Enquanto isso, Wuhan (12 milhões) volta à normalidade e a província de Hubei, como toda a China, volta à produção e à vida, mostrando a eficiência de sua liderança, que os direitistas brasileiros, à medida que o Centrão vira a bancada do governo, insistem em difamar, como lhes é peculiar.
Aqui, o “culto” à personalidade do “chefe” sofreu grandes desgastes entre os que votaram em Bolsonaro apenas para deter o PT, meu caso, e entre os que nele votaram de boa-fé (as decepções continuam, pois o presidente é boçal)!
A prova disso são as manifestações dos eleitores de São Paulo, panelaços, o “país” mais rico e produtivo da América do Sul.

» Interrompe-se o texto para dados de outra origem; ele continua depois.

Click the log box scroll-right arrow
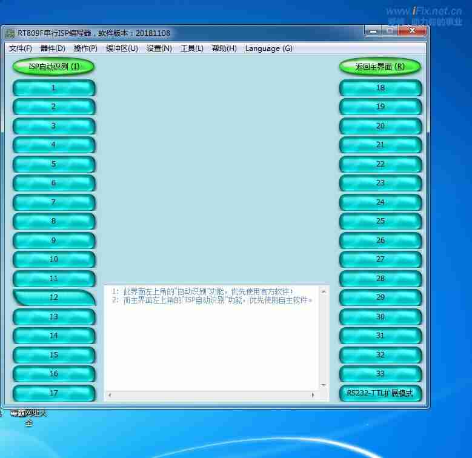The height and width of the screenshot is (458, 472). point(313,396)
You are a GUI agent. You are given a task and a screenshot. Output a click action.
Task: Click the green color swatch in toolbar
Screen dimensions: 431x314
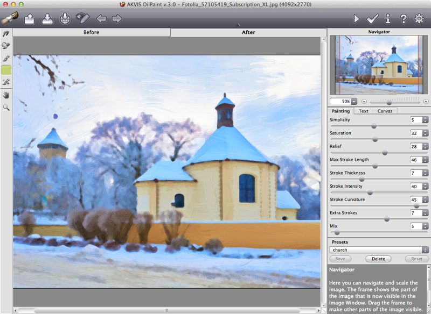pos(6,70)
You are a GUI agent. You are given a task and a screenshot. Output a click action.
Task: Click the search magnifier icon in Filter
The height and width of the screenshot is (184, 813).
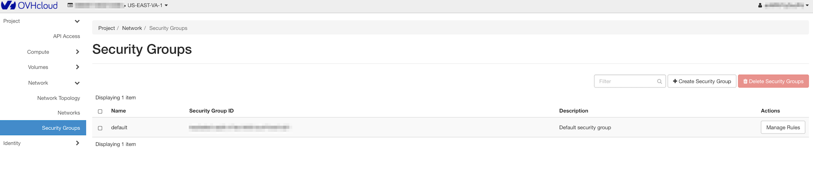(659, 81)
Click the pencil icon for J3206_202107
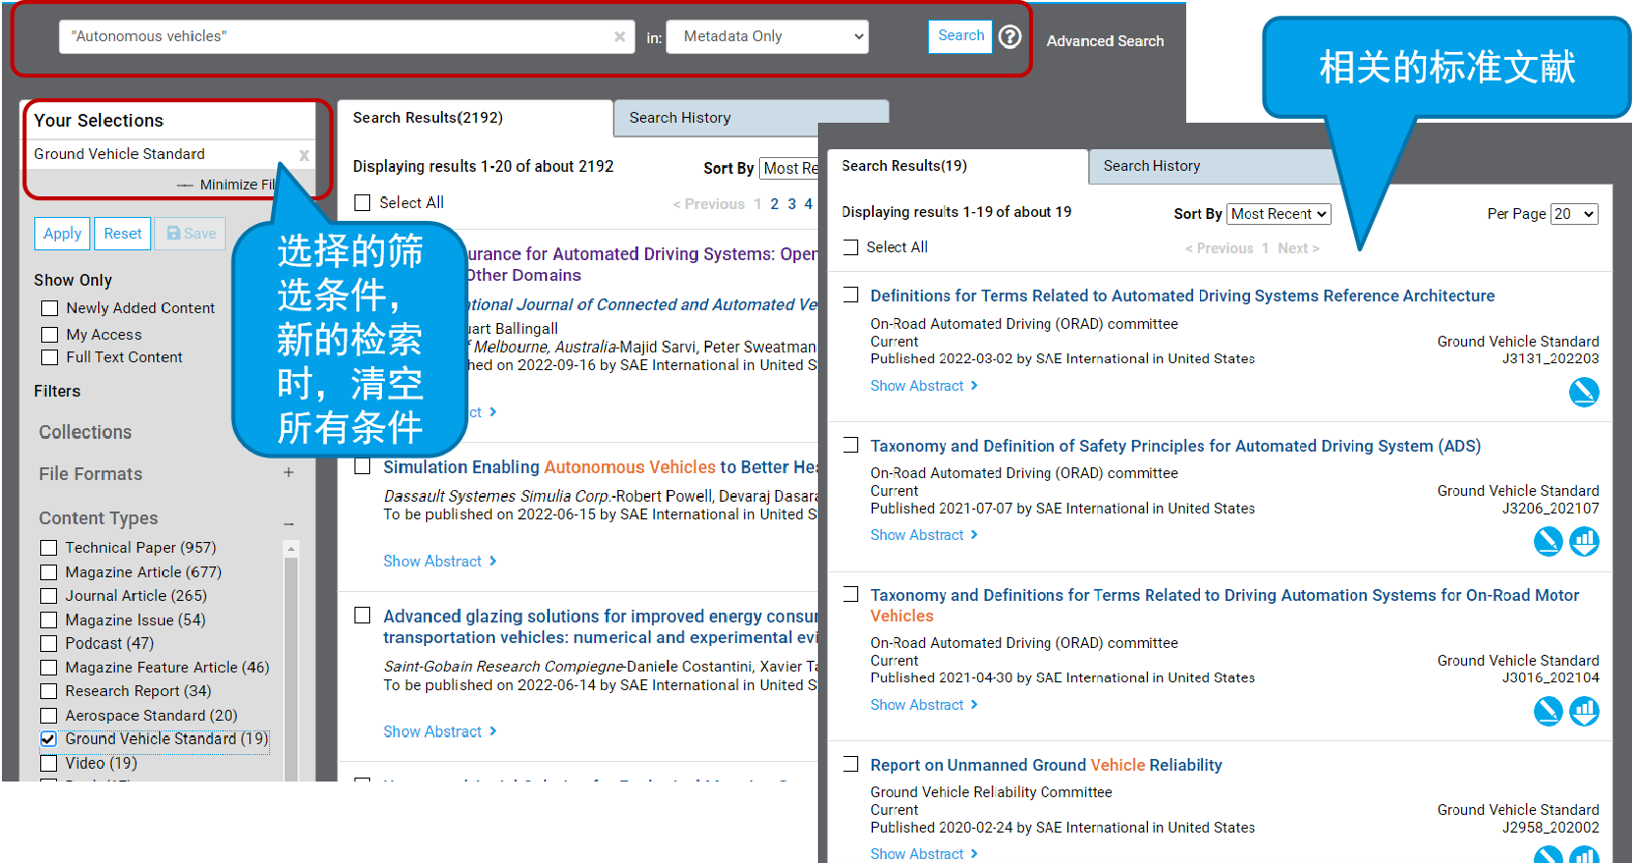The height and width of the screenshot is (863, 1633). (x=1548, y=541)
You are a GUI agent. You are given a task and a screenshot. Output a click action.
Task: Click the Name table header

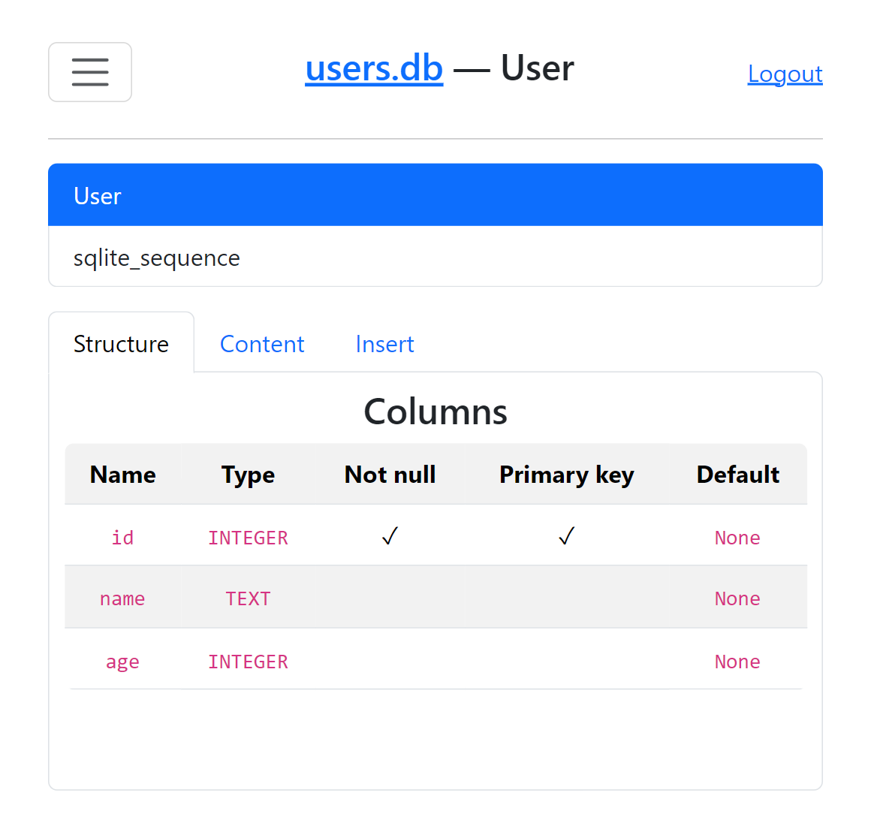122,474
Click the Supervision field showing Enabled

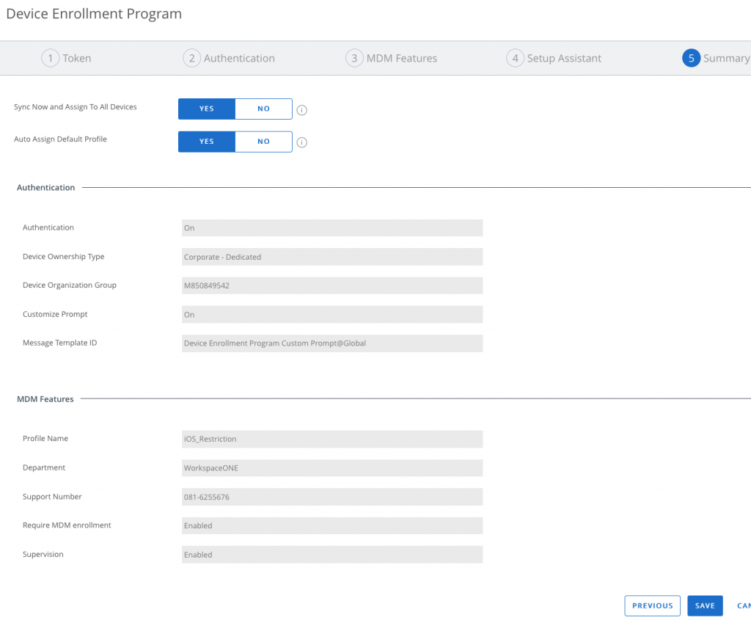point(331,555)
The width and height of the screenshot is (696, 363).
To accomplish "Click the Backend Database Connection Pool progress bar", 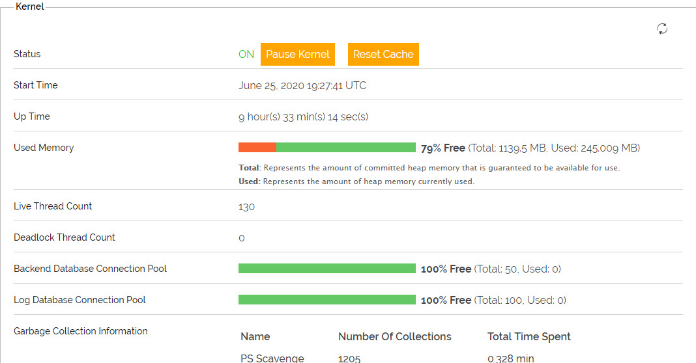I will pyautogui.click(x=326, y=269).
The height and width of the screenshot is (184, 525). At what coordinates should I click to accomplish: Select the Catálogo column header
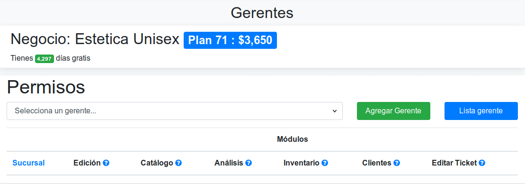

Vera Magalhães nos revela bastidores preocupantes: “Derrubado Luiz Mandetta e Moro, o ‘inimigo interno’ que Jair Bolsonaro resolveu combater em meio à maior emergência de saúde do planeta, os esforços do presidente da República se voltam agora para uma tríade de adversários: Rodrigo Maia, João Doria e o STF, com menor intensidade (até porque, desde que assumiu, ele mostra certo temor de atacar o Judiciário com a sem-cerimônia com que atinge outros poderes e instituições).
A razão é a velha paranoia presidencial. Acossado por fantasmas persecutórios desde muito antes de ser presidente, Bolsonaro vê um complô para derrubá-lo. O foco do momento é o presidente da Câmara, até pela importância do cargo para um eventual processo de impeachment. Para atiçar ainda mais o medo do capitão, a condição definitiva para o impeachment avançar foi a decisão de Eduardo Cunha, então presidente da Câmara, de levá-lo a cabo depois de a presidente o desafiar. Bolsonaro estava lá. Ele sabe que, quando a Câmara vira, o presidente está em apuros.
Bolsonaro segue atormentado por seus fantasmas. Isso não seria um problema sério se os meios para demonstrar sua paranoia fossem os de sempre: guerrilha nas redes sociais e entrevistas descompensadas. Porém, há indícios de que aparelhos de Estado estão sendo usados para alimentar a paranoia, o que aumenta em muito a gravidade da situação. Há indícios de que a Abin, a agência de inteligência do governo, está sendo usada para espionar Maia, Doria e sabe-se lá mais quem…”
Em meio a uma fala sem pé nem cabeça quando consumava sua birrenta troca de ministro da Saúde, Bolsonaro lembrou que é sua prerrogativa decretar estado de sítio. Não é a primeira vez que essa expressão aparece, meio “sem querer”, desde que a crise começou. É preciso que as instituições reforcem a vigilância, porque chefe de Estado paranoico e autoritário; um risco de “golpe” inventado (sustentado nas redes sociais); Estado à mercê da paranoia e sociedade amedrontada formam ambiente favorável às ditaduras.
Está claro que o governo não é presidido por um homem são.